Given passage:
□ □ □ □

Find how many palindromic subsequences (need not necessarily be distinct) can be formed in a given string. Note that the empty string is not considered as a palindrome. 
Examples: 

Input : str = "abcd"
Output : 4
Explanation :- palindromic  subsequence are : "a" ,"b", "c" ,"d" 

Input : str = "aab"
Output : 4
Explanation :- palindromic subsequence are :"a", "a", "b", "aa"

Input : str = "aaaa"
Output : 15

The above problem can be recursively defined. 

Initial Values : i= 0, j= n-1;

CountPS(i,j)
// Every single character of a string is a palindrome 
// subsequence 
if i == j
   return 1 // palindrome of length 1

// If first and last characters are same, then we 
// consider it as palindrome subsequence and check
// for the rest subsequence (i+1, j), (i, j-1)
Else if (str[i] == str[j)]
   return   countPS(i+1, j) + countPS(i, j-1) + 1;

else
   // check for rest sub-sequence and  remove common
   // palindromic subsequences as they are counted
   // twice when we do countPS(i+1, j) + countPS(i,j-1)

□ □ □ □

Data shown:
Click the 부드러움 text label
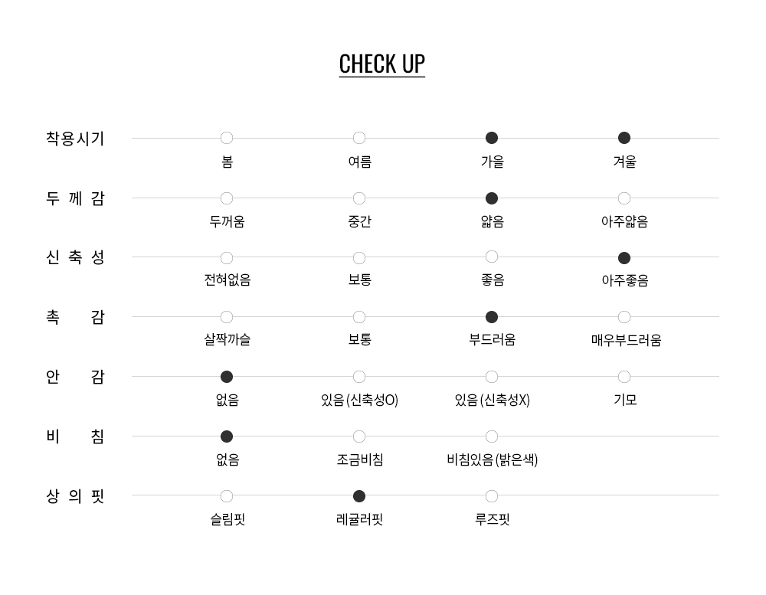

□ □ □ □

Given problem 1: Repeat the passage on palindromic subsequences word for word, starting with "Find how many" and going on through "as a palindrome.".
Given problem 2: In the passage on palindromic subsequences, what output is given for the input "aaaa"?

Complete response 1:
Find how many palindromic subsequences (need not necessarily be distinct) can be formed in a given string. Note that the empty string is not considered as a palindrome.

Complete response 2: 15